Per superare il muro dei 50 nodi un’imbarcazione a motore ha bisogno di uno scafo di una certa lunghezza (diciamo dagli 80 piedi in su) e di motori di una certa potenza (diciamo dai 5.000 cavalli in su). Due fattori che portano il peso dell’imbarcazione intorno alle 100 tonnellate. Muovere una stazza del genere a quella velocità non è certo un gioco da ragazzi. Yacht designer e ingegneri motoristici sono obbligati a spingersi agli estremi delle loro conoscenze; e anche il lavoro in cantiere richiede una precisione e una qualità costruttiva di eccellenza.

Ecco le tre imbarcazioni da crociera più veloci del mondo. E ci fa molto piacere constatare che sul podio ci siano due cantieri italiani (vabbé, uno e mezzo).

Mangusta 108 Why Not

Mangusta 108 “Why not” – 55 nodi

È stato per molti anni il modello di punta del cantiere viareggino Overmarine. Disegnato da Andrea Bacigalupo e Stefano Righini, ha ottenuto subito un grande successo di mercato. La lunghezza fuori tutto e di 33,5 metri, il dislocamento è di 190 tonnelate. Molte sono le motorizzazioni che negli anni sono state proposte su questo modello. La più performante è quella con le due turbine a gas Lycoming che scaricano in acqua i loro 8.770 cavalli attraverso tre waterjet Rolls-Royce. Dare tutta manetta significa volare letteralmente sull’acqua, avvolti dal maestoso suono delle turbine che ricorda da vicino quello di un jet in fase di decollo.

Wally Power 118

Wally Yachts 118 “Galeocerdo” – 60 nodi

Le linee avveniristiche di questa barca sono diventate un vero status symbol nel mondo della nautica e non solo, visto che questo modello è stato ripreso anche in alcune produzioni hollywoodiane (The Island, per esempio). Progetto nato dalla visione di Luca Bassani, fondatore del cantiere italo-monegasco (per saperne di più vai qua), che desiderava realizzare uno yacht che potesse mantenere un’alta velocità anche in condizioni meteo-marine difficili. La fase progettuale è stata molto lunga e accurata, con test in vasca e in galleria del vento. Per la costruzione si sono impiegati solo materiali tecnologici ultraleggeri, come fibra di carbonio e titanio, per un dislocamento incredibilmente basso, per uno yacht del genere: 95 tonnellate. Galeocerdo è spinto da tre turbine a gas Vericor, ognuna collegata a un’unità waterjet Rolls-Royce. La potenza massima è di 16.800 cavalli.

Millennium 140

Millennium 140 “World is not enough” – 70 nodi

Imbarcazione di 42 metri, costruita interamente in alluminio, che detiene il record di nave da crociera più veloce del mondo. Questo superyacht è la prima creatura dei cantieri Millennium, un’azienda nata nel 2005 con l’esplicito obiettivo di costruire gli yacht più belli, confortevoli e veloci del pianeta.

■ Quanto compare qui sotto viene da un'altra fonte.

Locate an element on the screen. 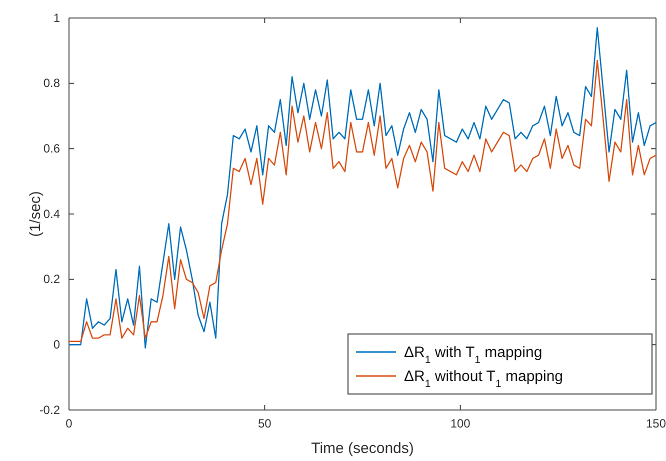 The image size is (666, 461). y-tick-label: 1 is located at coordinates (56, 18).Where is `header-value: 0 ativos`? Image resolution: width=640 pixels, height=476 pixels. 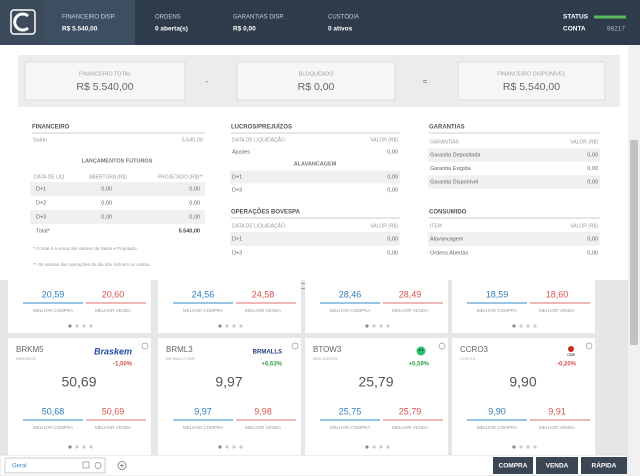
header-value: 0 ativos is located at coordinates (340, 30).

L’architetto navale che ha firmato questa bellissima belva dei mari è l’olandese Frank Mulder. Gli interni si distinguono dalla concorrenza per lo stile particolarmente lussuoso, al confine con l’opulento. Le 165 tonnellate vengono spinte alla velocità di 70 nodi da due motori turbodiesel a 18 cilindri Paxman (10.870 cavalli) combinati con due turbine a gas Lycoming, per raggiungere la potenza monstre di 20.000 cavalli. Anche in questo caso la propulsione è affidata a tre waterjet.